Brief: Restate word for word the line containing "Screen dimensions: 868x421" and all remaining lines of the entries below.

Exercise data:
---+---
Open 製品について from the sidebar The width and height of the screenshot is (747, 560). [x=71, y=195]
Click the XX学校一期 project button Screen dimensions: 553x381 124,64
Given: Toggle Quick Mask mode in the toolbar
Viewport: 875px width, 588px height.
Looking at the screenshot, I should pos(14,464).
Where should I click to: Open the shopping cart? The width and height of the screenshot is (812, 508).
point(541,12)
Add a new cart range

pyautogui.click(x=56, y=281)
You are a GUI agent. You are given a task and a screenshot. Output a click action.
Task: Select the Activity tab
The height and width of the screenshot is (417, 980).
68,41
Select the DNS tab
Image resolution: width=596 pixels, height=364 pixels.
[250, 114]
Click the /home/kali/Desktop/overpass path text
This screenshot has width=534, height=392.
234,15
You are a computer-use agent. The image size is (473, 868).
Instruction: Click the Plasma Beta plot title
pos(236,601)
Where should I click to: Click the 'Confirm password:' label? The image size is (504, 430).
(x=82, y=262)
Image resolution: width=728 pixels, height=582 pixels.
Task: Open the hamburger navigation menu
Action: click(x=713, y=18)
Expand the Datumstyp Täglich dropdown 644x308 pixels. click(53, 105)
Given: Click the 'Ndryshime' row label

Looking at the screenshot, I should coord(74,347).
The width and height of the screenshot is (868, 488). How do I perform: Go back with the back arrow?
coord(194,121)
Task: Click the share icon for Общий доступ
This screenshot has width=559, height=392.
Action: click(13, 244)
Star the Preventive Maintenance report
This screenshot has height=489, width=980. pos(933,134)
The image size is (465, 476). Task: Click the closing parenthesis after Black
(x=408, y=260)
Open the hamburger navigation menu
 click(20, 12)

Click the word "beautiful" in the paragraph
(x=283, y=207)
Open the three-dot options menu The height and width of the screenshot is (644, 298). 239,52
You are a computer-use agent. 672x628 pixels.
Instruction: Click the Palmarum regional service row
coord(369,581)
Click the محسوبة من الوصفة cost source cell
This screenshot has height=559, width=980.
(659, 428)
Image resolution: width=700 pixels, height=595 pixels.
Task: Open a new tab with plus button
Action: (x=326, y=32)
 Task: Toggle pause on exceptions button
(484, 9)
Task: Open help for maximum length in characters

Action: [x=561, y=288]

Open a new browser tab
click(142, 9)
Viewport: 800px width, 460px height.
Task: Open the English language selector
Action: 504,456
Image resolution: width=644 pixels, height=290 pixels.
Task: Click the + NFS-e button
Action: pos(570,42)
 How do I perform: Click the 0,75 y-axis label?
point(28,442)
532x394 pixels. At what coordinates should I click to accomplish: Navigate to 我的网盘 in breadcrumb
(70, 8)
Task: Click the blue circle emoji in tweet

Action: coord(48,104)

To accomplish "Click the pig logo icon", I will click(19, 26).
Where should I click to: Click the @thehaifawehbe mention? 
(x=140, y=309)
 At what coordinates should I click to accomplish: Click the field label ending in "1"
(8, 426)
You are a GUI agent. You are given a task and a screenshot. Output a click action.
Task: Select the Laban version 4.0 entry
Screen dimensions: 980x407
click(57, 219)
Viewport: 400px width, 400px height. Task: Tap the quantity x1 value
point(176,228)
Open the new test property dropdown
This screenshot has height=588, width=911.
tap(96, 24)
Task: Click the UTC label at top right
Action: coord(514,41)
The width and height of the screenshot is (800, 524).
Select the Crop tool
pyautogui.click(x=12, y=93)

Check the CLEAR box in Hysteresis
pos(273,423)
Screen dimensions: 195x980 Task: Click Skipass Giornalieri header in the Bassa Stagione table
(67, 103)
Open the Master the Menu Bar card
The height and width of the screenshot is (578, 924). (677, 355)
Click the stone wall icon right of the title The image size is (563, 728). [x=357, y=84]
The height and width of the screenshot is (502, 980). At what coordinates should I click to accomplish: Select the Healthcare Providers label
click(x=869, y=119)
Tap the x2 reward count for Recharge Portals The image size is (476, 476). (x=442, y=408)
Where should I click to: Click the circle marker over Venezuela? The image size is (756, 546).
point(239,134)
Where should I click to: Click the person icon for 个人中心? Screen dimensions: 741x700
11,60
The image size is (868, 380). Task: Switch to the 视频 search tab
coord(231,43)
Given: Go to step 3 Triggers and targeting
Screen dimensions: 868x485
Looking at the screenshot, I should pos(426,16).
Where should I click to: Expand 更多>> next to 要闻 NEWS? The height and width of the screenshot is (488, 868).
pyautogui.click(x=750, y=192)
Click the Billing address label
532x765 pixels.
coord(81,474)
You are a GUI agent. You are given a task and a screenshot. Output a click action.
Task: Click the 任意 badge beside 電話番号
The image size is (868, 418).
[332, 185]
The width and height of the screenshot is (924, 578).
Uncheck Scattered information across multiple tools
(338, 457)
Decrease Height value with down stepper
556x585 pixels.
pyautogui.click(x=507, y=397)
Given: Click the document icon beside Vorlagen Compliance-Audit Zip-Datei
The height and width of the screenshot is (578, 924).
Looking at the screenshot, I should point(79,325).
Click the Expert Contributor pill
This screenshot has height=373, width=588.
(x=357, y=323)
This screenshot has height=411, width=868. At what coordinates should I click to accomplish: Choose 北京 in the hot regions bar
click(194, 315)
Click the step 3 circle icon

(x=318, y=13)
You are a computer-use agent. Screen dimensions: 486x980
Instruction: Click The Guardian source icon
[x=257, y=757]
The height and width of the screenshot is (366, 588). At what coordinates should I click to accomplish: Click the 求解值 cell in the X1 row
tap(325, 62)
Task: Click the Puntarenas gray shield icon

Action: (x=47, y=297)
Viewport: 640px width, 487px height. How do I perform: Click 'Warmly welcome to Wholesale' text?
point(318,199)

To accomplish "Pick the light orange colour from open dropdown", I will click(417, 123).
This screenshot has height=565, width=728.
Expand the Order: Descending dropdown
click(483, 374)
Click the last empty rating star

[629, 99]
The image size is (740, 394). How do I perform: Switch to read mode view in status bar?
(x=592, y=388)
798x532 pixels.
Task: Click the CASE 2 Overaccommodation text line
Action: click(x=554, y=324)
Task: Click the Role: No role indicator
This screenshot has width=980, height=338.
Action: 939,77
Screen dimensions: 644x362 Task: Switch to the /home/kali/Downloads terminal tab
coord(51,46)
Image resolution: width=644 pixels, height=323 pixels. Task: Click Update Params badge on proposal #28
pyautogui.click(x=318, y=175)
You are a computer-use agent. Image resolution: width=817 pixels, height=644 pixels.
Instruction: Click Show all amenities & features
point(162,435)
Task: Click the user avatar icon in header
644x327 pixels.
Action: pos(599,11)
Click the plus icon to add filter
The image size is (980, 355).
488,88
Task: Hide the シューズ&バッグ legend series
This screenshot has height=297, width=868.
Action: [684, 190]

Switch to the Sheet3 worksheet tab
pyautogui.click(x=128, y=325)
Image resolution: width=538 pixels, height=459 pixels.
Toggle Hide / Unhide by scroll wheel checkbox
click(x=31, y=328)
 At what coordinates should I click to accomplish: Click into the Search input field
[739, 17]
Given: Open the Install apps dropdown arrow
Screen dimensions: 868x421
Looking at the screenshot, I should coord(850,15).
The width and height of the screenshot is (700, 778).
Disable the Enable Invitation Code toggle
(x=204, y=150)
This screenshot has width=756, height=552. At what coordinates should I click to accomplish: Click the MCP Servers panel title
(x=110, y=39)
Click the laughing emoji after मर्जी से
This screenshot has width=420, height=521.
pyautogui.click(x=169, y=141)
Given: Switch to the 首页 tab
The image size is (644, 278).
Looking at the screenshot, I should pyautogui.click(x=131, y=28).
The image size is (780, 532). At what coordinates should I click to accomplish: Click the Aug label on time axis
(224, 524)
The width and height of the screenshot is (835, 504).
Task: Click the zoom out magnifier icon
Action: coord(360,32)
---+---
Solution to this task:
Screen dimensions: 868x421
Looking at the screenshot, I should coord(850,15).
The width and height of the screenshot is (700, 778).
Disable the Enable Invitation Code toggle
(x=204, y=150)
This screenshot has width=756, height=552. At what coordinates should I click to accomplish: Click the MCP Servers panel title
(x=110, y=39)
Click the laughing emoji after मर्जी से
This screenshot has width=420, height=521.
pyautogui.click(x=169, y=141)
Given: Switch to the 首页 tab
The image size is (644, 278).
Looking at the screenshot, I should pyautogui.click(x=131, y=28).
The image size is (780, 532). At what coordinates should I click to accomplish: Click the Aug label on time axis
(224, 524)
The width and height of the screenshot is (835, 504).
Task: Click the zoom out magnifier icon
Action: coord(360,32)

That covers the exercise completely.